そういう無理解が、感染を拡げるのではないか?— にゃあにぃ🎉 (@tantantantany) August 18, 2021
ワクチン接種済店員に安全マークを身につけさせるというワタミの取り組み…そもそもワクチンは『重症化を防ぐ』というものであり、『ウイルスを拡散させない』というものではないはずです。ワクチン接種者のみを安全とし、ワクチン未接種者を危険人物かのように扱うのは不当な差別に繋がると思います。
— Childish Teacher (@TeacherChildish) August 18, 2021
それらのなかで多く見られるのが、「安全マーク」とは言うものの、そもそもワクチン接種済みなら「安全」なのか、といった意見。接種が済んだ人でも、その後陽性反応が出たといった話は連日報道されており、また今後出て来るであろうの変異株に今のワクチンが有効かどうかにも疑問符がつくところ。
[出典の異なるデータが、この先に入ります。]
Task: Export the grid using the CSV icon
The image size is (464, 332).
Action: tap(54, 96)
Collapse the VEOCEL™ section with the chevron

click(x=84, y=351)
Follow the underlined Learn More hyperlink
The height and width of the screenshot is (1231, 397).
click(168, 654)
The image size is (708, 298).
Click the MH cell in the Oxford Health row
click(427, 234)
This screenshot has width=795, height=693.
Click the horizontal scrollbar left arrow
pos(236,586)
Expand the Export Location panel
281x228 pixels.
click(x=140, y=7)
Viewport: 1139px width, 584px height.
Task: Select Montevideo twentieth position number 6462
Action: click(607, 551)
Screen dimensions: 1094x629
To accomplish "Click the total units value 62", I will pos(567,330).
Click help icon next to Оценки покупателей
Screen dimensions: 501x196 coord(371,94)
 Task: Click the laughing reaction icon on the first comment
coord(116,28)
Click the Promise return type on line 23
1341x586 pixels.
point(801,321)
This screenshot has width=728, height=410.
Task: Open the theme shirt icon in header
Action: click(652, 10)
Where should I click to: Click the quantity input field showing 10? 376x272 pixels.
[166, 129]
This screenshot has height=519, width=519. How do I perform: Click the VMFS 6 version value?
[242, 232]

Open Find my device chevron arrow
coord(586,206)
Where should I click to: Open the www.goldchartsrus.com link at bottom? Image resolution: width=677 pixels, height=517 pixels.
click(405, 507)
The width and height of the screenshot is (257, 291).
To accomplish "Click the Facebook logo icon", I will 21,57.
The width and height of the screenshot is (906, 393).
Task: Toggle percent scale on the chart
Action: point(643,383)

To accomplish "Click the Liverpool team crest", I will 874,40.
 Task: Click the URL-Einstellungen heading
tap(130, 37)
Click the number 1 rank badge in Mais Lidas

むしろ「接種したから安心」といったメッセージが、逆に感染拡大に繋がるのではという声もあがっている状況だ。
また、接種後の副反応なども多く報じられるなか、ワクチンを打たないという判断をした方も多く存在するわけで、そういった人々への不当な差別に繋がるのでは、といった意見も。これは先述の接種証明、ワクチンパスポートなどの件でも同様の問題が指摘されおり、企業側も慎重な対応が求められるところだろう。
いっぽうで、今回ワタミが従業員の「原則接種方針」を打ち出したのは、今年7月に社長を含めた上層部でクラスターが発生した件が背景にあるのでは、といった見方も。
週刊文春電子版が8月17日に公開した記事によると、社長をはじめ執行役員数名、部長、課長など、幹部クラスだけでも9名の陽性者がでて、社長の清水邦晃氏は救急車で搬送されるオオゴトになったという。幸いに現在は快復しているようだが、このような経験が今回のような思い切った施策に踏み切るきっかけになったとも考えられなくもない。
さらにネット上では、「接種したら無期限の自宅待機」というワクチン禁止令を社員に命じて、大いに物議を醸した住宅メーカー大手の「タマホーム」との“対比”を面白がる層も多く、「夢の対決」「龍虎相見える」といった声も。ワタミやタマホームといえば、いわゆるブラックな体質が指摘されることが以前から多いだけに、「ブラック企業はやることが極端」といった冷静な意見も聞こえてくる。
たしかに「ワクチン推進」でも「ワクチン禁止」でも、どっちも叩かれてしまうというのは、現象としては興味深いところ。ワクチンを「打つ自由」と「打たない自由」、そのいずれも尊重されるべきという考えが広く浸透しているなかで、そのどちらかにスタンスとして偏ってしまうことが、何よりも反感を生むといったことだろうか。